Règlementations et politiques publiques

Les éléments sur les réglementations et les politiques publiques sont plus ou moins abondants selon les thématiques. A quoi peuvent-ils vous servir ?
- Ils peuvent être un appui pour un projet éducatif, donner de la légitimité à votre choix de sa mise en place.
- Les politiques publiques permettent de comprendre les enjeux ou les données territoriales et d’inscrire le projet dans un contexte plus large.
- Faire des propositions concrètes d’amélioration peut être l’objet d’un projet éducatif, comme lors de démarches de plaidoyer. Ainsi le projet éducatif peut contribuer à la prise de décisions dans les politiques publiques et peser sur elles
- Ils sont un moyen pour éduquer à la participation citoyenne en aidant les personnes à connaître les instances décisionnelles ou participatives, leur rôle et leur fonctionnement


La réglementation qui concerne la qualité de l’air intérieur est associée à certains polluants précis (amiante, radon, monoxyde de carbone (CO), tabagisme passif).
Elle s’appuie aussi sur les engagements du Grenelle de l’environnement : mise en place d’un étiquetage des matériaux pouvant émettre des polluants dans l’air intérieur et surveillance de la qualité de l'air intérieur dans les établissements recevant du public (ERP).
(Source : Anses)

Valeurs guide de la qualité de l’air intérieur

Pour encadrer la surveillance des substances polluantes de l’air intérieur, des valeurs guide de qualité de l’air intérieur (VGAI) ont été définies par l’OMS et par l’Etat français via l'Anses (Agence nationale de Sécurité sanitaire, de l'alimentation, de l'environnement et du travail) .

La fixation de ces valeurs est le fruit de recherches qui concluent qu’en dessous d’un certain seuil aucun effet sur la santé n’est attendu pour la population en général et « en l’état des connaissances actuelles ».
Une dizaine de polluants de l’air intérieur (monoxyde de carbone, benzène, naphtalène, etc.) font l’objet d’une expertise de l’Anses qui publie leurs valeurs guides, les mettant régulièrement à jour. Ces valeurs guides ont permis d’établir des valeurs réglementaires qui impliquent une surveillance et des travaux en cas de dépassement de ces seuils.
Il existe par ailleurs des valeurs limites d’exposition professionnelle.

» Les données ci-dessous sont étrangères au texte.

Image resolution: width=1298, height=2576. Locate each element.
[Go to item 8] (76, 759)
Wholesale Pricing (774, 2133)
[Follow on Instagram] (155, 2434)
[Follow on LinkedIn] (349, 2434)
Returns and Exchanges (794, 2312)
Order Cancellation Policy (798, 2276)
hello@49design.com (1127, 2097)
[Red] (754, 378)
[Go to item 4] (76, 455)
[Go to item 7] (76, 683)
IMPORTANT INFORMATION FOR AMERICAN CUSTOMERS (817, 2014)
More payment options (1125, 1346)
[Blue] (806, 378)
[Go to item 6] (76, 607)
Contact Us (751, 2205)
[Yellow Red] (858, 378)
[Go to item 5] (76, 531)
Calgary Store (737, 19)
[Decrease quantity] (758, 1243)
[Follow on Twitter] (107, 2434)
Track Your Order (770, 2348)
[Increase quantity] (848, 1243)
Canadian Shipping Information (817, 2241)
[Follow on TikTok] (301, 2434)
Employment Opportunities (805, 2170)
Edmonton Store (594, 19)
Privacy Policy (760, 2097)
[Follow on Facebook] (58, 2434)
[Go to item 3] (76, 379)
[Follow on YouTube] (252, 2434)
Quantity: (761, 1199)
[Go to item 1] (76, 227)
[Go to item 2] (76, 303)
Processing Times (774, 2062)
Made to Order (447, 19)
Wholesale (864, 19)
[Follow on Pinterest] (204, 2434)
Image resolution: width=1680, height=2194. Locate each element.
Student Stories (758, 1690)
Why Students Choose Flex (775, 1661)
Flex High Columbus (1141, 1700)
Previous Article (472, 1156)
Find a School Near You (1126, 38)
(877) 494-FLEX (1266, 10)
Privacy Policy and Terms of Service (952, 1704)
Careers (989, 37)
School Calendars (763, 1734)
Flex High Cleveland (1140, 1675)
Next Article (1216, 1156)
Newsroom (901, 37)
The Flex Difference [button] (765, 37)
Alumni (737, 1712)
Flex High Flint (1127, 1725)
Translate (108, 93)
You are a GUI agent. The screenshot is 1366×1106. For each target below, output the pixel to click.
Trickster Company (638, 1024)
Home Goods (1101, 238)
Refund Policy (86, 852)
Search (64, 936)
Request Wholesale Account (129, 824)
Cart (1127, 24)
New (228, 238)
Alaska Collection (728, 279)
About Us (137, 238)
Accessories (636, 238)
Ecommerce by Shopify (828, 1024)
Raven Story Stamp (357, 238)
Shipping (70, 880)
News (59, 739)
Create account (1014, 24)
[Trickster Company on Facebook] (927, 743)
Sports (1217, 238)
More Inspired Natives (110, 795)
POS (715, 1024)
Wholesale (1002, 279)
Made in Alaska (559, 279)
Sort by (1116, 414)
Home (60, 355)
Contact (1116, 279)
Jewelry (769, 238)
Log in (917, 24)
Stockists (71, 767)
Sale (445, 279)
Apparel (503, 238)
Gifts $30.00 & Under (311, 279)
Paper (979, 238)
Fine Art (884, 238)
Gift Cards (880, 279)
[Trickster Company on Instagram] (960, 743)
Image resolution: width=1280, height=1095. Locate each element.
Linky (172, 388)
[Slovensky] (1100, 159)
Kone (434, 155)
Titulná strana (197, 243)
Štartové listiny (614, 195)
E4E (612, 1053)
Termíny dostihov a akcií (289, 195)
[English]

Le plan national Santé Environnement 3

Le Plan national Santé Environnement 3 (2015-2019) intègre plusieurs propositions relatives à la qualité de l’air intérieur.

Avec le Grenelle de l’environnement (I et II), de nouvelles substances sont soumises à surveillance et un plan d’action est mis en place pour les ERP entre 2015 et 2023. Trois substances seront surveillées :

  • le CO2, qui permet d’estimer le niveau de confinement d’une pièce c’est-à-dire le niveau de renouvellement de l’air ;
  • le formaldéhyde qui est un polluant très répandu utilisé dans de nombreux matériaux synthétiques et reconnu comme cancérogène par le CIRC (Centre International de Recherche sur le Cancer). Il est souvent associé à la famille des COV
  • le benzène qui est un polluant très toxique utilisé pour le carburant, les produits de bricolage et reconnu comme cancérogène également. Le benzène fait partie de la famille des COV.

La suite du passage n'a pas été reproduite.